*Task goal:*
Reply with one number: the count of lines in the data that hold the string "Hamas".

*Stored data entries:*
BEGIN

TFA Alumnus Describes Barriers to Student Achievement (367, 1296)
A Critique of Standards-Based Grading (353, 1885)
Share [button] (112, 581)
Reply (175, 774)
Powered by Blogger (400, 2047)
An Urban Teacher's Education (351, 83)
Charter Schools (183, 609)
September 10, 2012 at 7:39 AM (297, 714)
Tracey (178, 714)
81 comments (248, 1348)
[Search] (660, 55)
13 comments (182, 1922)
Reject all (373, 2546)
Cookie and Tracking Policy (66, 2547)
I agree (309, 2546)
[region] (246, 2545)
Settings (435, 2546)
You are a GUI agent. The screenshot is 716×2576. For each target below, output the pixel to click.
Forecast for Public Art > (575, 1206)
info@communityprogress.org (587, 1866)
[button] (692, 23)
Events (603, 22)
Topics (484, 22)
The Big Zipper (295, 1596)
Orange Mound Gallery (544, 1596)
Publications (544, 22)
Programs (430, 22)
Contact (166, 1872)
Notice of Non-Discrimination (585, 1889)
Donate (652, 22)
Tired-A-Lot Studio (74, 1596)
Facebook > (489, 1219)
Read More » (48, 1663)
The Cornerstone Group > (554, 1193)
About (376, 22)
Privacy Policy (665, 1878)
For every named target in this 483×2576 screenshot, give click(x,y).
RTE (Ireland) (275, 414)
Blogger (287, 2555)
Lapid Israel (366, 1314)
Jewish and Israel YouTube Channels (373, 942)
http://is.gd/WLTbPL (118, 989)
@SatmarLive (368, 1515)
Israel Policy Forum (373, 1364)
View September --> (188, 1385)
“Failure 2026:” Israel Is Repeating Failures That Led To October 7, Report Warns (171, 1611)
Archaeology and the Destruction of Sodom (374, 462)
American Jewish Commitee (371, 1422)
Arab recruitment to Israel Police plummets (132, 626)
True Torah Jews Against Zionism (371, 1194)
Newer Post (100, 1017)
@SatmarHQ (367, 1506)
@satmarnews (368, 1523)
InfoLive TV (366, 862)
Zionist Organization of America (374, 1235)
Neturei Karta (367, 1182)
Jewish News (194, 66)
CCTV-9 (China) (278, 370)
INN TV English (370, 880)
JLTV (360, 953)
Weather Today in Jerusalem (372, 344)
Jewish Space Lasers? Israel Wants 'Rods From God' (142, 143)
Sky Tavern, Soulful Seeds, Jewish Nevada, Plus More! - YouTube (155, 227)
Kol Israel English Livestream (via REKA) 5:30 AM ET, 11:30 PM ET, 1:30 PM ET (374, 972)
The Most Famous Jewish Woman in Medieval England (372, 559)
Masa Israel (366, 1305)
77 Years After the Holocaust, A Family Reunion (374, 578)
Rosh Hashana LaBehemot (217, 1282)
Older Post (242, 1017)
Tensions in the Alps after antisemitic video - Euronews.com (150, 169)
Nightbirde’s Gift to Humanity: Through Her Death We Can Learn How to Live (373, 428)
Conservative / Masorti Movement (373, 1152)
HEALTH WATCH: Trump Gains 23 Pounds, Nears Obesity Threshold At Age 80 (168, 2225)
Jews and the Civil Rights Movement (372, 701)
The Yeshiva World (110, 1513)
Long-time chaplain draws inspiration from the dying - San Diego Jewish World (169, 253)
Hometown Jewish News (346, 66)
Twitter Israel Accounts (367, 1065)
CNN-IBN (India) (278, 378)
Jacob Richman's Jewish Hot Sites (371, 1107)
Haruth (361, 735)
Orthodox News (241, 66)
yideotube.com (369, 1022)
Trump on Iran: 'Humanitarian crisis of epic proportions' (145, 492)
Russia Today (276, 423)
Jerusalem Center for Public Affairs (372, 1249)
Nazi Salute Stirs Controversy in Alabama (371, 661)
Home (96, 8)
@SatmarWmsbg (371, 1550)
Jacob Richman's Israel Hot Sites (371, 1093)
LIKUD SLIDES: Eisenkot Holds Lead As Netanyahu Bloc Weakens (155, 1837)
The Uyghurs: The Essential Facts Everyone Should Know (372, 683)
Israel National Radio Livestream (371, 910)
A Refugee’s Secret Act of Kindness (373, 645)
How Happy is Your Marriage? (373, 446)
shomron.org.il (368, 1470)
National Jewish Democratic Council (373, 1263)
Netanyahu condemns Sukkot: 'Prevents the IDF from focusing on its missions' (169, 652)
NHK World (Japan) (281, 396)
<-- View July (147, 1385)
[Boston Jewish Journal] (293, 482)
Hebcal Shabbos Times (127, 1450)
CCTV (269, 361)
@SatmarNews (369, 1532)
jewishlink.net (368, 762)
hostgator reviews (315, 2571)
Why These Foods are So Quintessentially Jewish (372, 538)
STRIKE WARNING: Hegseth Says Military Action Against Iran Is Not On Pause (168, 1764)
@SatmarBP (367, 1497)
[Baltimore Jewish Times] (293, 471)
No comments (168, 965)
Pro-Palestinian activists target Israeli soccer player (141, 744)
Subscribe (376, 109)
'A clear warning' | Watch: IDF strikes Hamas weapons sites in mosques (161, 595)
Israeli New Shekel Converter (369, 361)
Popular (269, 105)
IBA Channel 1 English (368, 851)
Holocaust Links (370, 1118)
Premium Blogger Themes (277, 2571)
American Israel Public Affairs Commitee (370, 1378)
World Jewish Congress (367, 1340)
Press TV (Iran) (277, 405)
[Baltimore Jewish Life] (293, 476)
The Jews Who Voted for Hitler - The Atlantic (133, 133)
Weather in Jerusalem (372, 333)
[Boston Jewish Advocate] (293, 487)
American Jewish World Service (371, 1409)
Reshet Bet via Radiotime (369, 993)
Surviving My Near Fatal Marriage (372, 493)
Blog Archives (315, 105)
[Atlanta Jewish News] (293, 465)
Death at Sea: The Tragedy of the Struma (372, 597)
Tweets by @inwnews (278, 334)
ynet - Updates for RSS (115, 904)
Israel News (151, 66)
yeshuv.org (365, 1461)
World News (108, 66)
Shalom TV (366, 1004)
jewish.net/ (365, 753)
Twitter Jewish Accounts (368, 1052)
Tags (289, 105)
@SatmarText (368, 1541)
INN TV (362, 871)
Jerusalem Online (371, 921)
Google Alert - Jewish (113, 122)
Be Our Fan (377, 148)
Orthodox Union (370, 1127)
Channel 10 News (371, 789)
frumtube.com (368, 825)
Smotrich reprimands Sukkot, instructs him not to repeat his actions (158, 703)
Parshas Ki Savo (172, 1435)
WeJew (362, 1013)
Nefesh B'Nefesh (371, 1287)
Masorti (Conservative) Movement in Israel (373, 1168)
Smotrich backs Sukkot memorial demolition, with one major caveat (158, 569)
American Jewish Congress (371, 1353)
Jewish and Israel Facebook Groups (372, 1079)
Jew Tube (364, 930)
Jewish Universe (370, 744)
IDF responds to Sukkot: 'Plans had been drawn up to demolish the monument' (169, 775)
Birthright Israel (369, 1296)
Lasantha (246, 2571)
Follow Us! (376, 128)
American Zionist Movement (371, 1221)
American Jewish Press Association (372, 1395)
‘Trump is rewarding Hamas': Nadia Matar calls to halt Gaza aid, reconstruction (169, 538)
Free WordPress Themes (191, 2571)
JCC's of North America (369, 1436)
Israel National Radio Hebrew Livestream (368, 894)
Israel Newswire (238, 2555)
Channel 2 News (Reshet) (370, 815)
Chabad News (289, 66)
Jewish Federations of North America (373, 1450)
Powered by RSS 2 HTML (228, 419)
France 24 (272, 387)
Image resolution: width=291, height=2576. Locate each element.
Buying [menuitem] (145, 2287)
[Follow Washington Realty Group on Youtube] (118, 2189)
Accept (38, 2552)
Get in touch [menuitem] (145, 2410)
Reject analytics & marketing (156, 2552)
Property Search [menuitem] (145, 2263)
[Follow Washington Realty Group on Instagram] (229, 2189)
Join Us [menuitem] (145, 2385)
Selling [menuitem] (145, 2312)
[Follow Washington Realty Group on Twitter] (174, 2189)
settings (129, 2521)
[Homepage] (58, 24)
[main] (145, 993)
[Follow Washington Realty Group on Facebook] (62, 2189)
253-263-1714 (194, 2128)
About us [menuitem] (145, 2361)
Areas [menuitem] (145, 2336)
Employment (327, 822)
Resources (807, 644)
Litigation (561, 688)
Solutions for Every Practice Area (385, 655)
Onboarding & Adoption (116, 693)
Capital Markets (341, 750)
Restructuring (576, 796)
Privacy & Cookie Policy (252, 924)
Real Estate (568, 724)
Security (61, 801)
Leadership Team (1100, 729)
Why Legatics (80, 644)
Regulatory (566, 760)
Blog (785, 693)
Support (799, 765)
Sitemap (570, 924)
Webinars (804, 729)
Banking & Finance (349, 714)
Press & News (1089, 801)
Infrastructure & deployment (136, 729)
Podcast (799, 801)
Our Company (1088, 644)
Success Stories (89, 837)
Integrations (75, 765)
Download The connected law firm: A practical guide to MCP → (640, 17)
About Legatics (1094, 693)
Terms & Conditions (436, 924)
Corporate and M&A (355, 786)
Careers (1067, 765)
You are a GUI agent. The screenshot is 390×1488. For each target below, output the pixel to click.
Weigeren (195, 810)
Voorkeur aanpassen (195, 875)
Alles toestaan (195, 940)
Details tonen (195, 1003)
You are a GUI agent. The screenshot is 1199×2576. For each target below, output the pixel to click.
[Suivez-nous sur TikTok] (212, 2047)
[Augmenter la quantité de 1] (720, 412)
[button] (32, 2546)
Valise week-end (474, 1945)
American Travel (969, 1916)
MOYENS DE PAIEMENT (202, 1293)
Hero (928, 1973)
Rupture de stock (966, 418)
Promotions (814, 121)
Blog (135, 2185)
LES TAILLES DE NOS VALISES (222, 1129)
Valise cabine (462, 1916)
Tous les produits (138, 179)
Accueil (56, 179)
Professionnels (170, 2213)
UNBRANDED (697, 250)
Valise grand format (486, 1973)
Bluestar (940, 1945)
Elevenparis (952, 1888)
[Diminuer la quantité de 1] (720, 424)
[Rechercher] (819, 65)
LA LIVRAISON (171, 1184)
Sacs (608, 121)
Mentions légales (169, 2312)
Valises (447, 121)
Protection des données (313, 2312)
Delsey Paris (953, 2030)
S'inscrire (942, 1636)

END

*Task output:*
2